﴾ And those who covered over Our signs, they are the companions of the ill-boding side. ﴿
The verb is kafarū, from the root k-f-r, which turns on covering and burying. In the bare word, the one who "covers" is the one who lays something over and hides it: the night is said to "cover" what lies beneath it, the sower to "cover" the seed in the soil. To cover over a sign (āya) is of this same root: not that the sign vanishes, but that it is veiled while still present, the person laying a cover over the evidence so that its meaning is screened from himself.
Āyātinā are marks that point beyond themselves, witnesses set up to be read. To "cover" them is not merely to deny that they exist; it is to refuse their pointing, to cut the tie between the mark and what it indicates. The Surah just before this spoke of a road with a steep pass and the one who storms it; covering over the signs here is the facing image: a turning away from the very marker that guides toward the road.
And the recompense is a binding ascription: aṣḥāb, from ṣ-ḥ-b, is keeping-company, the staying-alongside by which one becomes named for what he keeps to. They are not people passing by the ill-boding side; they keep to it and are named for it, as a companion is named for his companion. Al-mashʾama, from sh-ʾ-m, is the left side, and from it al-ashʾam, that from which ill is augured. The one side gathers two senses: the place of the left hand and the heaviness of what is taken from its direction. To be ascribed to this side is to be paired with what issues from it, as if the covering of the signs delivered them over to the quarter from which the heavy outcome is drawn.

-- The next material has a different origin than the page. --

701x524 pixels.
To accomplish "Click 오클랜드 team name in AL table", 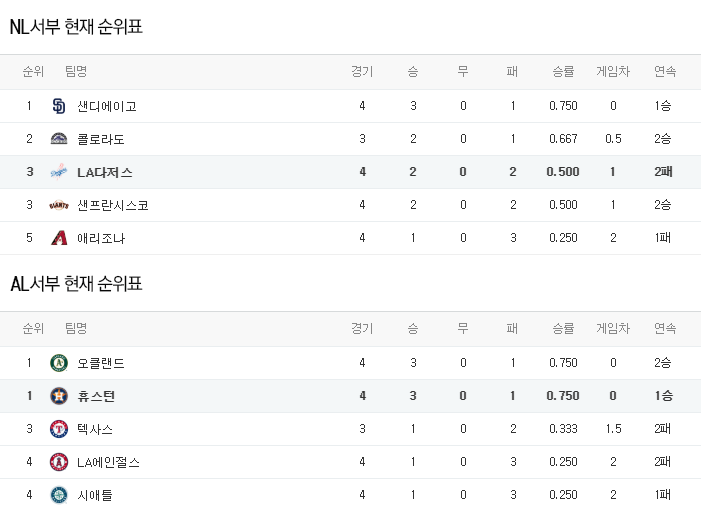I will pos(101,363).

To cover a sign is to lay a veil over what is still there to be read. Those who do so are not visitors to the heavy side but residents of it, named for the quarter from which their outcome is drawn.
﴾ Et ceux qui ont recouvert Nos signes, ce sont eux les compagnons du côté funeste. ﴿
Le verbe est kafarū, de la racine k-f-r, qui tourne autour du fait de couvrir et d'ensevelir. Dans le mot nu, celui qui « couvre » est celui qui pose quelque chose par-dessus et le cache : on dit de la nuit qu'elle « couvre » ce qui gît dessous, du semeur qu'il « couvre » le grain dans la terre. Recouvrir un signe (āya) relève de cette même racine : non que le signe disparaisse, mais qu'il soit voilé tout en restant présent, l'homme posant un couvercle sur la preuve pour que son sens lui soit dérobé à lui-même.

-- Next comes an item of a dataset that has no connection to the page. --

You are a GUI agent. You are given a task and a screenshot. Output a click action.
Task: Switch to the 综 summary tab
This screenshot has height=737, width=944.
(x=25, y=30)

Āyātinā sont des marques qui pointent au-delà d'elles-mêmes, des témoins dressés pour être lus. Les « couvrir » n'est pas seulement nier qu'ils existent ; c'est refuser leur indication, trancher le lien entre la marque et ce qu'elle désigne. La sourate, juste avant, a parlé d'une route à passe escarpée et de celui qui la prend d'assaut ; recouvrir les signes ici est l'image inverse : un détournement du repère même qui guide vers la route.
Et la rétribution est une attribution qui lie : aṣḥāb, de ṣ-ḥ-b, est le compagnonnage, le fait de se tenir aux côtés par lequel on devient nommé d'après ce à quoi l'on tient. Ce ne sont pas des gens qui passent près du côté funeste ; ils s'y tiennent et en sont nommés, comme un compagnon est nommé d'après son compagnon. Al-mashʾama, de sh-ʾ-m, est le côté gauche, et de là al-ashʾam, ce dont on tire un mauvais augure. Le seul côté rassemble deux sens : le lieu de la main gauche et la lourdeur de ce qui se prend de sa direction. Être attribué à ce côté, c'est être apparié à ce qui en provient, comme si le recouvrement des signes les avait livrés au quartier d'où se tire l'issue pesante.
Couvrir un signe, c'est poser un voile sur ce qui est encore là pour être lu. Ceux qui le font ne sont pas des visiteurs du côté pesant mais ses habitants, nommés d'après le quartier d'où se tire leur issue.